July 28, 2019

Christ in The Parent - Part Two

Preacher: Randy Smith Series: Christ In ... Scripture: Psalm 78:4–8

Christ In The Parent—Part Two

Psalm 78:4–8
Sunday, July 28, 2019
Pastor Randy Smith


 

As you know, we are enjoying a topical summer series entitled, “Christ In.” With the intent of being very practical, we have looked at Christ in the Home and Christ in the Marriage. The last time we were together we examined, Christ in the Parent. I subtitled it, “Seventeen Ways to Raise a Pharisee.” Then we covered ways 1-6. This morning after a brief review I would like to conclude with points 7-17.

If you missed part 1, let me remind you what I am trying to achieve. We know that our Lord’s fiercest opponents were the Pharisees. They promoted religious man-made legalism. We know that is bad. And we also know that our Lord advocated for just the opposite – Christ-centered, grace-driven, God-honoring true heart spirituality. That is good, right?

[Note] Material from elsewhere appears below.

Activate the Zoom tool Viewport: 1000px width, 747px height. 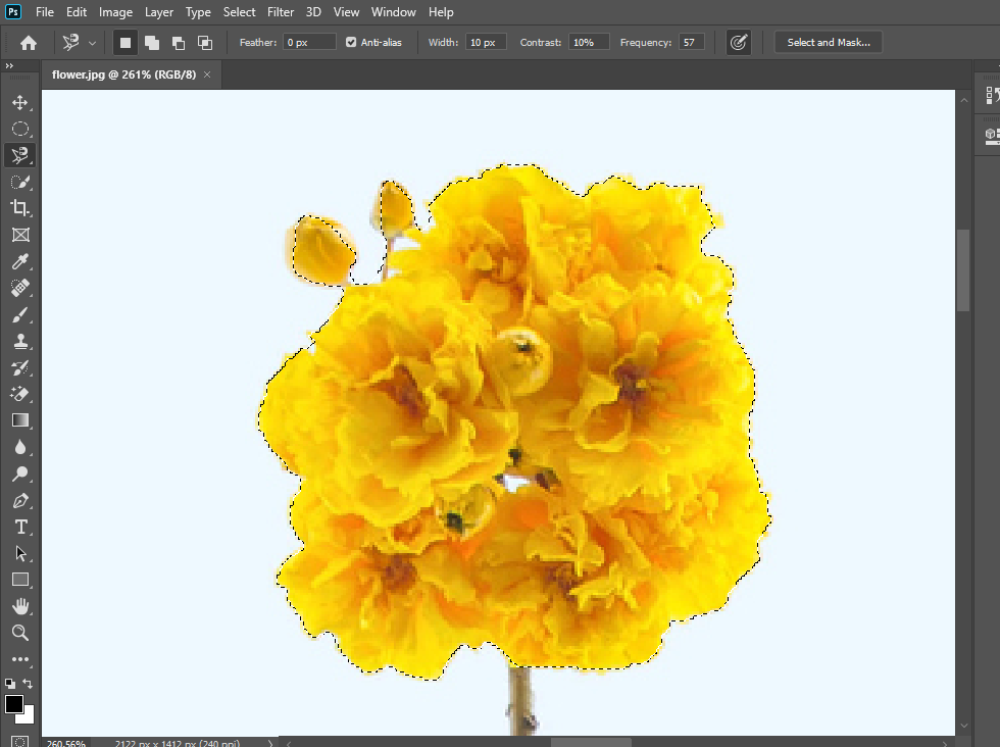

Yet if that’s the case, why do many professing Christians raising their children according to the playbook of our Lord’s greatest opponents? Why are we seeking in our homes and churches to produce a new generation of Pharisees?

As you can tell from the subtitle, much of this sermon will be delivered in a sarcastic way, indirectly teaching from a negative perspective of what we should not be doing. We will be moving quick so stay with me because at times I’ll be switching from the sarcastic approach to the serious approach. I trust you will be able to tell the difference!

So if you want to raise a Pharisee, just follow these simple seventeen steps.

Here is a quick review from points 1-6

1. Make the Christian home all about rule-keeping (do’s and don’ts), but never explain to them why they should follow God’s Word.

2. Do you want to raise a Pharisee? Then add your own rules to God’s Word and make those rules more important than God’s Word.

3. Strictly enforce the rules on your children, but give yourself a pass (hypocrisy).

4. Show your children nothing about grace, forgiveness, mercy and love.

5. Never pray for them.

6. Preach at them until they are blue in the face and never listen to what they have to say about God’s Word.

Now the new material (points 7-17)

7. Make Jesus a burden rather than a blessing – make God’s Word a bondage rather than a liberation.

Jesus said, “Come to Me, all who are weary and heavy-laden, and I will give you rest. Take My yoke upon you and learn from Me, for I am gentle and humble in heart, and YOU WILL FIND REST FOR YOUR SOULS. For My yoke is easy and My burden is light (Matt. 11:28-30).

Here is the big question – Do our children really see in us that following Jesus is a blessing and not a burden? Who would want to follow the God of the Pharisees? No wonder Jesus heaped His greatest condemnation on these guys! Do our children want to follow the God of their parents? Do they see Christ as our delight?

I love Titus 2:10 – “Showing all good faith so that [we] will adorn the doctrine of God our Savior in every respect.” Do we adorn Jesus, make Him look attractive? Or do our children see from us a Jesus that keeps us from hell, but creates a hell on earth because of the apparent burden and joylessness that comes from following Him? Do they see Jesus as an unwelcomed taskmaster with unfair, meaningless and despicable rules?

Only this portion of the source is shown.